KELÁ_EKE Kingfisher Forest on S,DÁYES (Pender Island), links wetland headwaters to the sea across 45 acres of Coastal Douglas- fir forests and its associated habitats, including undeveloped intertidal foreshore overlooking the critical habitat of Southern Resident killer whales.

From this rocky shoreline, neighbouring SḴŦOḴEȽ (Mayne) and ṮEḴTEḴSEN (Saturna) Islands can be seen beyond rafts of scoters, buffleheads, mergansers, cormorants, horned grebes, Barrow’s goldeneye, and gulls that forage in the subtidal waters through the winter months. A pair of belted kingfishers patrol the shore, defending their nest burrows that line the embankment overlooking the rich intertidal zone below. At this marine-terrestrial interface, nutrients from the forest enrich the marine waters while marine-derived nutrients are delivered to the forest by raven, kingfisher, and otter, supporting the shallow soils in a cycle of reciprocity as ancient as the land itself.

The southwest border of KELÁ_EKE Kingfisher Forest abuts Gardom Pond, a 5 acre regionally protected wetland. The protection of KELÁ_EKE Kingfisher Forest is a 45 acre piece in a wider connectivity objective.

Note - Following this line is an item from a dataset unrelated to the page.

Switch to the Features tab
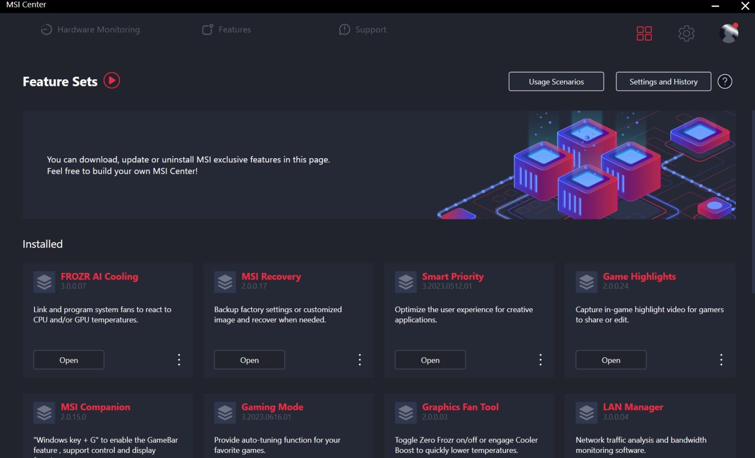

Hummingbird on the Gulf Islands.
Photo by Tilaï Ellis-Stairs.

Threatened forests in the Coastal Douglas-fir (CDF) biogeoclimatic zone

British Columbia’s Coastal Douglas-fir (CDF) biogeoclimatic zone is a small sliver of the BC south coast (less than 0.3% of BC’s landbase) but exceptionally diverse in terms of habitat types and species. With more than 99% of the original forest removed, and limited protection of the remaining land base (11%) almost every ecological community associated with this zone is provincially listed as threatened or endangered 1

Given the high percentage of private land (80%) and intense development pressures, opportunities for ecological protection are limited, and if they do exist, expensive. At no point in history is the importance of preserving remaining tracts of undeveloped foreshore, upland forests and wetlands within this region more urgent. As climate change places unprecedented pressures of uncertainty on food security and living conditions for the species of this region, the best chance to improve their survival and build resilience in perpetuity is by purchasing and protecting private land. 

Help us protect this vital stretch of forest

Behind the name: KELÁ_EKE Kingfisher Forest

KELÁ_EKE is the original SENĆOŦEN name for Razor Point, that lies on the shores of Plumper Sound. According to Dave Elliot Sr., member of the Tsartlip Nation and author of Saltwater People, KELÁ_EKE refers to their observation of a distinct population of inland crows whose calls differ from other crow populations around the Salish Sea. 

Belted Kingfishers, T̸ETĆELE in SENĆOŦEN, are widespread across North America. Though listed as a species of least concern, their population numbers have been in decline for the past two decades largely due to their sensitivity to human disturbance. Kingfishers need access to bodies of water for feeding and earthen banks for nesting. They are often spotted perching above still water to scout their prey prior to diving in headfirst to snatch a fish. Their reliance on the interface between land and water make kingfishers the perfect namesake for this coastal property.

Belted Kingfisher sitting on a branch in a forest.
Photo by Tilaï Ellis-Stairs.

Into KELÁ_EKE Kingfisher Forest

KELÁ_EKE Kingfisher Forest is largely forested by maturing coastal Douglas-fir and western redcedar, with a stunning population of arbutus. The abutting wetland, Gardom Pond, provides important bird and amphibian habitat. Though subject to timber harvesting in the late 1950s, the land here has been left undisturbed in the ensuing years. 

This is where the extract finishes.